EXERCISE TASK:
In the text on economics in practice, rewrite the paragraph that begins "The professionalization of economics" as a short bulleted list that keeps its main facts.

SELECTED TEXT:
** begin **
Economics in practice

Being an economist
Main article: Economist
The professionalization of economics, reflected in the growth of graduate programs on the subject, has been described as "the main change in economics since around 1900".[90] Most major universities and many colleges have a major, school, or department in which academic degrees are awarded in the subject, whether in the liberal arts, business, or for professional study. The Bank of Sweden Prize in Economic Sciences in Memory of Alfred Nobel (colloquially, the Nobel Prize in Economics) is a prize awarded to economists each year for outstanding intellectual contributions in the field. In the private sector, professional economists are employed as consultants and in industry, including banking and finance. Economists also work for various government departments and agencies, for example, the national Treasury, Central Bank or Bureau of Statistics.

Economists' tools
Main articles: Mathematical economics, Economic methodology, and Schools of economics
Contemporary mainstream economics, as a formal mathematical modeling field, could also be called mathematical economics.[91] It draws on the tools of calculus, linear algebra, statistics, game theory, and computer science.[92] Professional economists are expected to be familiar with these tools, although all economists specialize, and some specialize in econometrics and mathematical methods while others specialize in less quantitative areas. Heterodox economists place less emphasis upon mathematics, and several important historical economists, including Adam Smith and Joseph Schumpeter, have not been mathematicians. Economic reasoning involves intuition regarding economic concepts, and economists attempt to analyze to the point of discovering unintended consequences.
** end **
COLLECTED MATERIAL:
** begin **
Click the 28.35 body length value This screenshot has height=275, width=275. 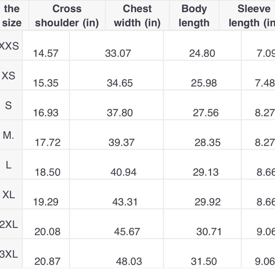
** end **
RESULT BELOW:
- The professionalization of economics, reflected in the growth of graduate programs, has been called "the main change in economics since around 1900."
- Most major universities and many colleges award degrees in economics through a major, school, or department, whether in the liberal arts, business, or professional study.
- The Bank of Sweden Prize in Economic Sciences in Memory of Alfred Nobel, informally the Nobel Prize in Economics, is given to economists each year for outstanding intellectual contributions to the field.
- In the private sector, economists work as consultants and in industry, including banking and finance.
- Economists also work for government departments and agencies such as the national Treasury, Central Bank, or Bureau of Statistics.